Recorded data
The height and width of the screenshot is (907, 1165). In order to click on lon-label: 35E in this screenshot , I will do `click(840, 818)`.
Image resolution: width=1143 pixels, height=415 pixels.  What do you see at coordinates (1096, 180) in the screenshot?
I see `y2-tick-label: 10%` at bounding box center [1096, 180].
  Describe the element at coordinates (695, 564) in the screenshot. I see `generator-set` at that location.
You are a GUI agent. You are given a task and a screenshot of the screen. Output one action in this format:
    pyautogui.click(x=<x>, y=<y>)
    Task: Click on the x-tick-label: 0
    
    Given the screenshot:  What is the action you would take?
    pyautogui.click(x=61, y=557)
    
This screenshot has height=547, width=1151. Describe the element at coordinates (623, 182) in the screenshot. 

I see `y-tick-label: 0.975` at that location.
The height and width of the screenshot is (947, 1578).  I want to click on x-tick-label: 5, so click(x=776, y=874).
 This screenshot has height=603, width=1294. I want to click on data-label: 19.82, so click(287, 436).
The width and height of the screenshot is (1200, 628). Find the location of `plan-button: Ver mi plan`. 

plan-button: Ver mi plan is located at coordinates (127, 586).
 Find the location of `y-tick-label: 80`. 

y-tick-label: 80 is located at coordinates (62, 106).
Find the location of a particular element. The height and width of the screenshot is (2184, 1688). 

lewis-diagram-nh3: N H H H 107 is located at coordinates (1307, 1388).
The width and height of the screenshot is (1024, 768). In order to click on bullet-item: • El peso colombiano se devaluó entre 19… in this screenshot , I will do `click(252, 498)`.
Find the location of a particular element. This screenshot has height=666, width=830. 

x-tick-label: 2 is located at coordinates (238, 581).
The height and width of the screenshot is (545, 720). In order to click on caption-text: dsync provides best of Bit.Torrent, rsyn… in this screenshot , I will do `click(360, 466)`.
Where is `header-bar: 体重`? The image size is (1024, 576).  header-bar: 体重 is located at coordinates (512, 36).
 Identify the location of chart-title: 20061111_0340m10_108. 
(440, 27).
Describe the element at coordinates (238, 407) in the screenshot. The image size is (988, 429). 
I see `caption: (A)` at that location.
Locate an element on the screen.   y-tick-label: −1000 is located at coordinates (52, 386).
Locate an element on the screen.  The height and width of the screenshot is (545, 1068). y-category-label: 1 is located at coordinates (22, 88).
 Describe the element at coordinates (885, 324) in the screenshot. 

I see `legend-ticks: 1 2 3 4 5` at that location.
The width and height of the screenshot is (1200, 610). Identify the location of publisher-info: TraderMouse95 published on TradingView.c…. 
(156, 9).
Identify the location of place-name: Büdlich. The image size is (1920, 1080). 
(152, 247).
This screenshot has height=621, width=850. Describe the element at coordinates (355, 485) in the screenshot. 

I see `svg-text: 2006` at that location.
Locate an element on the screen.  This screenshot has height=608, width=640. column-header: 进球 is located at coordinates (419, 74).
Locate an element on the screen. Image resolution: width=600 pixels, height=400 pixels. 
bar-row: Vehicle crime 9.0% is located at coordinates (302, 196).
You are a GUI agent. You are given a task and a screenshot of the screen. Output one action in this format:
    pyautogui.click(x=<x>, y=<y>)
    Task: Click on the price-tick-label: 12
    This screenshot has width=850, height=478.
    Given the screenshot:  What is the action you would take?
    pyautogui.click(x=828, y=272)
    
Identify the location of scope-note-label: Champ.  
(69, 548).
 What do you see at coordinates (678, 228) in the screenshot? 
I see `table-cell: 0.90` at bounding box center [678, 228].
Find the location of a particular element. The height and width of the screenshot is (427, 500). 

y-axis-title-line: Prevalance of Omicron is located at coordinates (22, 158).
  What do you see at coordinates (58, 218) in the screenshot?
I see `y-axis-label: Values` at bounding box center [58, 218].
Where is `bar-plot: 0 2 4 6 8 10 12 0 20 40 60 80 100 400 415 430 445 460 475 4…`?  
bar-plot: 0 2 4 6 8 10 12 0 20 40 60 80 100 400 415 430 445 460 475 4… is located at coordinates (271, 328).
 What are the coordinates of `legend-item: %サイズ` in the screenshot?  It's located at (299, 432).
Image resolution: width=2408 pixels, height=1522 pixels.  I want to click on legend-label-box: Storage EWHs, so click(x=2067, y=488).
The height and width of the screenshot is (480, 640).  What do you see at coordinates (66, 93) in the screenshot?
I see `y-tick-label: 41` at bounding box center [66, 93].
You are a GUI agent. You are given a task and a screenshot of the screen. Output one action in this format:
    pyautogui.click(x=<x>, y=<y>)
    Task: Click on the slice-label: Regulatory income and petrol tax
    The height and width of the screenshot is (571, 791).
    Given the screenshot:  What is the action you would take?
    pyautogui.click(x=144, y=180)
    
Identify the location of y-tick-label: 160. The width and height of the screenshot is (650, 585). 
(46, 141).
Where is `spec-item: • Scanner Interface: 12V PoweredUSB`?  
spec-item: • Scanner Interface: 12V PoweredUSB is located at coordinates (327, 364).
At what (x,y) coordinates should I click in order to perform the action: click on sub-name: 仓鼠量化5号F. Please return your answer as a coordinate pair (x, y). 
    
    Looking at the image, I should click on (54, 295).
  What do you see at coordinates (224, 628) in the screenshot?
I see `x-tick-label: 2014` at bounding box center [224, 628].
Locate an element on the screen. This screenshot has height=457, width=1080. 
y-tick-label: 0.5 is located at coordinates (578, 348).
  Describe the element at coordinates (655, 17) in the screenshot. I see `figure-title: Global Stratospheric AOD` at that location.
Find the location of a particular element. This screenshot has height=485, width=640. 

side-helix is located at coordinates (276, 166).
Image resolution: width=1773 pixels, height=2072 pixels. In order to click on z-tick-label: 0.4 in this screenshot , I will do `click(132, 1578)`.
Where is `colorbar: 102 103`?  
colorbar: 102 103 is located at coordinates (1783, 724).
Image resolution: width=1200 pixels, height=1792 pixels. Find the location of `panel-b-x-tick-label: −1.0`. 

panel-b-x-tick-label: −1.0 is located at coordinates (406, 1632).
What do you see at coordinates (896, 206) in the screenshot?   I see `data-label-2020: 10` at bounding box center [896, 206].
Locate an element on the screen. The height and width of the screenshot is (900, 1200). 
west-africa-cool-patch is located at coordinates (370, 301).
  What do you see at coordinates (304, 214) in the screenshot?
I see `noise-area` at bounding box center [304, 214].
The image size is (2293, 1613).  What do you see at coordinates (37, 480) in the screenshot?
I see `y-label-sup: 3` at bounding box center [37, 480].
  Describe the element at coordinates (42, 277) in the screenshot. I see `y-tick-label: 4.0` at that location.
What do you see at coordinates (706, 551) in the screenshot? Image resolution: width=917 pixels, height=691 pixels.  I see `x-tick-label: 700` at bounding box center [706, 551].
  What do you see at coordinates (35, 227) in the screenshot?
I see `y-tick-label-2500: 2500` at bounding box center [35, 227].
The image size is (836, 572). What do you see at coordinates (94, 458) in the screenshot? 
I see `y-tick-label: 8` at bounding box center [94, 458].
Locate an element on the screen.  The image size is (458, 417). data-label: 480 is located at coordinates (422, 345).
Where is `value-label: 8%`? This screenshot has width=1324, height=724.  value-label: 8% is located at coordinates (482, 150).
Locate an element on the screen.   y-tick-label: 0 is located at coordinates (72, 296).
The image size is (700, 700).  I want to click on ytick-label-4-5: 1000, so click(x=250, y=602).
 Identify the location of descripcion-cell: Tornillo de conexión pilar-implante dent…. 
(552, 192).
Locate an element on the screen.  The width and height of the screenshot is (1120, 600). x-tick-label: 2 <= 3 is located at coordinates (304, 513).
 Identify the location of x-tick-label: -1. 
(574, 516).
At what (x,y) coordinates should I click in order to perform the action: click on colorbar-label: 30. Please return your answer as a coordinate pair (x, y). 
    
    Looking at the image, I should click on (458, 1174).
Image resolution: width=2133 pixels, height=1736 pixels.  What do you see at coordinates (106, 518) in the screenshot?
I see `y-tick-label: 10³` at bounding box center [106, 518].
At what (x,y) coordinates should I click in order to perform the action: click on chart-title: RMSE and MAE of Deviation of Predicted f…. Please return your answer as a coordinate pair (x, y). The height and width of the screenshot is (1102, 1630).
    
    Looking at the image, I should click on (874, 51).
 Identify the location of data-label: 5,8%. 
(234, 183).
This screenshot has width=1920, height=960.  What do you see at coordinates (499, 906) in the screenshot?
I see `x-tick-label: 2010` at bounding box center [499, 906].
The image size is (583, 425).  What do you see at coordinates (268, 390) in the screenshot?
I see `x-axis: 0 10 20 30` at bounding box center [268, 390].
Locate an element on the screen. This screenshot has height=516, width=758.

= TASK DETAILS =
Can you turn everything from the line containing "Identify the location of x-tick-label: -1." down to the end of the records into a numbered list, leaving out blank lines?

= TASK SOLUTION =
1.  Identify the location of x-tick-label: -1. 
2. (574, 516).
3. At what (x,y) coordinates should I click in order to perform the action: click on colorbar-label: 30. Please return your answer as a coordinate pair (x, y). 
4.     Looking at the image, I should click on (458, 1174).
5. Image resolution: width=2133 pixels, height=1736 pixels.  What do you see at coordinates (106, 518) in the screenshot?
6. I see `y-tick-label: 10³` at bounding box center [106, 518].
7. At what (x,y) coordinates should I click in order to perform the action: click on chart-title: RMSE and MAE of Deviation of Predicted f…. Please return your answer as a coordinate pair (x, y). The height and width of the screenshot is (1102, 1630).
8.     Looking at the image, I should click on (874, 51).
9.  Identify the location of data-label: 5,8%. 
10. (234, 183).
11. This screenshot has width=1920, height=960.  What do you see at coordinates (499, 906) in the screenshot?
12. I see `x-tick-label: 2010` at bounding box center [499, 906].
13. The image size is (583, 425).  What do you see at coordinates (268, 390) in the screenshot?
14. I see `x-axis: 0 10 20 30` at bounding box center [268, 390].
15. Locate an element on the screen. This screenshot has height=516, width=758.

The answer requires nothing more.